Reviewed by Ana Reyes
Corrine Lamb earns her nickname, “Hush Puppy,” in the opening pages of this young adult novel by giving away her lunch – a sack of hush puppies – to Jamie Armstrong, a poor boy who’s just moved to town. It’s a fitting introduction to her character, as later on, she will sacrifice much more than her lunch for Jamie.
Hush Puppy takes place in the small town of High Rock, North Carolina, where the fact that Corrine is black and Jamie is white is enough to incur the wrath of his alcoholic father, the concern of her family, and the derision of their fellow high schoolers. Cresswell, who herself is from North Carolina – and who, when not writing novels, is an archeologist – creates in High Rock a stage for star-crossed love. Corrine works with her Memaw at a diner that hasn’t changed much since the 1950’s, and in many ways the town doesn’t seem to have changed much either. “Maybe they added booths after segregation,” Corrine says of the diner, “when they had to let black people eat there too.” This, it seems, is the extent of the town’s progress. Racial intolerance drives Corrine and Jamie into the swampy forest behind her house, where their friendship blossoms into romance. She dreams of being the first in her family to go to college, and he is a talented writer who is forced to play football by his abusive father.
Jamie’s poetic chops earn him the nickname “Shakespeare,” but in High Rock, that is not necessarily a good thing. He keeps a secret journal, into which he records his thoughts, writes poems and transcribes the verses of poets like Pablo Neruda. His father wouldn’t approve of the journal so Jamie entrusts it to Corrine, and it is partly through his writing that she comes to love him. The journal is their first secret, but it won’t be the last. Later, when a tragedy rocks the town – a fatal accident to which Jamie is the only witness, casting him automatically under suspicion – Corrine lies for him so that no one will know he was there. What follows are the frightening consequences of dealing with the police while black in a place like High Rock. As her Memaw says, “Colored folks don’t call the cops, Corrine. It’s just trouble you don’t need.” Sure enough, Corrine’s attempt to help Jamie winds up hurting her, and she begins to question whether their relationship can withstand the ensuing strife.
Earnest and accessible, Corrine’s story is well-paced and full of dramatic questions to keep the reader turning pages. Certain characters, like Jamie’s father and Trisha, a snobby cheerleader whose father owns Corrine’s house, are slightly one-note, serving their role as antagonists but never developing much beyond that. On the other hand, in such a compact story, it is perhaps best not to linger on anyone other than our two star-crossed leads. This is, after all, their tale, and Cresswell devotes a good portion of it to establishing their relationship. This is where the heart of the book lies – in the teens’ hope for a better future – and not in the mishap that nearly tears them apart, which is given relatively little page time. For this reason, it is a hopeful book, and a good choice for young readers, particularly those learning about Shakespeare in school.

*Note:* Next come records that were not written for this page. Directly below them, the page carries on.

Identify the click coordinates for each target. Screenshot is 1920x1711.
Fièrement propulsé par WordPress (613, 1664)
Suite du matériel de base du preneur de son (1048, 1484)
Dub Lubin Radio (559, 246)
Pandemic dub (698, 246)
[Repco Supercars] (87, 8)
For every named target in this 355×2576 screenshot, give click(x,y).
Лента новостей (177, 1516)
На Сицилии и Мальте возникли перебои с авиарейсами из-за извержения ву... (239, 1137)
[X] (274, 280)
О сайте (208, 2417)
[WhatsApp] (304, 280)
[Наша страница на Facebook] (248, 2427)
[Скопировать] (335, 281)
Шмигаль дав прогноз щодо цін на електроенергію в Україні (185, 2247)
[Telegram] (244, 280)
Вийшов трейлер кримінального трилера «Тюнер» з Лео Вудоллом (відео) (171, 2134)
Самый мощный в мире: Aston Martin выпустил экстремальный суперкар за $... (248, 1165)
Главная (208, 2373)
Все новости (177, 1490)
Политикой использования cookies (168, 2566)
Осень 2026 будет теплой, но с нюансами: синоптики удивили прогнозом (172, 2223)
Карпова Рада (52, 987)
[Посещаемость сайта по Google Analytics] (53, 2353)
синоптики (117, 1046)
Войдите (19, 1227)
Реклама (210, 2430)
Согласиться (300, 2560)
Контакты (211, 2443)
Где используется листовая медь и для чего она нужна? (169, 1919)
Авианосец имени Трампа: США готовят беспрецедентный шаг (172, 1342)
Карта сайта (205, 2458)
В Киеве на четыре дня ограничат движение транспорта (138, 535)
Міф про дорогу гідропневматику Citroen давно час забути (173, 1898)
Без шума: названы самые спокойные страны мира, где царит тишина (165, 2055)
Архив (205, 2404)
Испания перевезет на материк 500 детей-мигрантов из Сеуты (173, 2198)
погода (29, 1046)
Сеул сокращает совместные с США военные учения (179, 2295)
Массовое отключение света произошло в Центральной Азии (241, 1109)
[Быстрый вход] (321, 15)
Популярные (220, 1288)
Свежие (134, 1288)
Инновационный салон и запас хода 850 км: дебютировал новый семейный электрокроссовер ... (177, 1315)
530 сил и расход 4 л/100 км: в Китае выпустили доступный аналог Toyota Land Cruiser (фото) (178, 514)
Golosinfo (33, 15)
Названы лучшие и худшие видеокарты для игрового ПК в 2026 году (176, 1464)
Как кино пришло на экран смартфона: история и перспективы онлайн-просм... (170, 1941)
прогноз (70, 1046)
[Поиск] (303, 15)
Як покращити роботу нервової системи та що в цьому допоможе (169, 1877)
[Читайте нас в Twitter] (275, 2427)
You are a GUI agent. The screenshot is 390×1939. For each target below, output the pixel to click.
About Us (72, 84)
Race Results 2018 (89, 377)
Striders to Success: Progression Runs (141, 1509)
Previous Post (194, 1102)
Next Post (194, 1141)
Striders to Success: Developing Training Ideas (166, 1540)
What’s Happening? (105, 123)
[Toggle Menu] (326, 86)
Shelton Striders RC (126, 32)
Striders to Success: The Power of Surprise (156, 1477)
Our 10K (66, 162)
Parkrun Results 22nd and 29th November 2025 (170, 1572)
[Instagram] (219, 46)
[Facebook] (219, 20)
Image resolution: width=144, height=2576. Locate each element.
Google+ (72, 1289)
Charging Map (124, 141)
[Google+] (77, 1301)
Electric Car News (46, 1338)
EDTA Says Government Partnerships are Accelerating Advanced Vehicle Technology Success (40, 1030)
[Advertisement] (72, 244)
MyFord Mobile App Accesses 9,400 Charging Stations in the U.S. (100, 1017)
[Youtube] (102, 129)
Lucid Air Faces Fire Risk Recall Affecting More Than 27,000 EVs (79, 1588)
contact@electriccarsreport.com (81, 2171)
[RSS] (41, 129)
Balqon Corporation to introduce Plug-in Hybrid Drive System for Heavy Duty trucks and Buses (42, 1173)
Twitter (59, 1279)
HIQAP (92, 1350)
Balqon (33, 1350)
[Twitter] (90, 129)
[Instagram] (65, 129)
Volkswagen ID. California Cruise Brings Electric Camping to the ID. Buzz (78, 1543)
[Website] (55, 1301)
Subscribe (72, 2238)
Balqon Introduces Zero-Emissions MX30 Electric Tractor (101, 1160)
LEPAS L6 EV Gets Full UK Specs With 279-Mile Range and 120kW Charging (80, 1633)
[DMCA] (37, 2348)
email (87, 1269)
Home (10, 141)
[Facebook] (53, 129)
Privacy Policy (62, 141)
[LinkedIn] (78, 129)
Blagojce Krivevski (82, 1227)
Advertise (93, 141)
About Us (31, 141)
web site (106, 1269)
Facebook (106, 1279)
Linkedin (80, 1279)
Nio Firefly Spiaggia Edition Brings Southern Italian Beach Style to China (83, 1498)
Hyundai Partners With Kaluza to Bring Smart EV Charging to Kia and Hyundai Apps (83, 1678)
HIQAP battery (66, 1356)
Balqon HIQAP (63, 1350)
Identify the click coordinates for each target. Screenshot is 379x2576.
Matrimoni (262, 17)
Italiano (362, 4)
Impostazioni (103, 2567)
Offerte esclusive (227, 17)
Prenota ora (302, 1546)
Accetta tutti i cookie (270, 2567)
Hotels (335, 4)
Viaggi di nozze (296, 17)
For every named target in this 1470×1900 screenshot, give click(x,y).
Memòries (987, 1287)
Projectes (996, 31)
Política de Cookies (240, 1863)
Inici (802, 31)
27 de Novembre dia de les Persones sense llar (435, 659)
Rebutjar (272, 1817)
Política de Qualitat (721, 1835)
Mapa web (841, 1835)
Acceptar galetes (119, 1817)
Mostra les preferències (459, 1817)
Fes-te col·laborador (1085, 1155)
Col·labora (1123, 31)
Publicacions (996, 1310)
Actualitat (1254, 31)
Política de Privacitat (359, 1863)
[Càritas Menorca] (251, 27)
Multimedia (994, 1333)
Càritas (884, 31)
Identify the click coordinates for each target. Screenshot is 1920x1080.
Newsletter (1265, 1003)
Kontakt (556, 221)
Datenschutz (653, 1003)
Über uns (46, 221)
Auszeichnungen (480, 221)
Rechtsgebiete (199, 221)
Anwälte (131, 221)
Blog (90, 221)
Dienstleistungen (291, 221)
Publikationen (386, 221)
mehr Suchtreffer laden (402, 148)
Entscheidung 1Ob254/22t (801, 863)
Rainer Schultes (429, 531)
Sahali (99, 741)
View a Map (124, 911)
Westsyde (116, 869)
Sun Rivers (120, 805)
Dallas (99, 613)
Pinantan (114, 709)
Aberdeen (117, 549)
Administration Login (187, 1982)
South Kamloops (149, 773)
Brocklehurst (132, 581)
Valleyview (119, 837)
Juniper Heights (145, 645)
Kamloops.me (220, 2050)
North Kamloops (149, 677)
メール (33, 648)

References to The Bard abound in Hush Puppy, from Jamie’s nickname, to the scenes set in their high school English class, in which Corrine and Jamie are both asked to read lines from Romeo and Juliet. Cresswell is strategic in assigning her characters roles from the play which nicely underscore their predicament; at one point Corrine must play Juliet opposite the white star of the high school football team, with whom she’s never seen eye to eye; and he is a mismatched Romeo indeed. What follows is one of the book’s most tender moments, in which Jamie publicly confesses his love for her, thinly veiled as literary analysis. “Juliet is wishing Romeo wasn’t a Montague,” he says, “and Romeo is telling her he’ll be anything she wants.”
This leads, ultimately, to the book’s major dramatic question: Can love flourish between two teens, one black and one white, in a place like High Rock? Or will their circumstances send Corrine and Jamie the way of Romeo and Juliet? While the answers to their predicament may strike older readers as tidy, this does not detract from the pleasures of the narrative. In Hush Puppy, Cresswell has created an endearing female protagonist whose plight softly echoes that of Juliet’s in a briskly-paced drama with plenty of heart.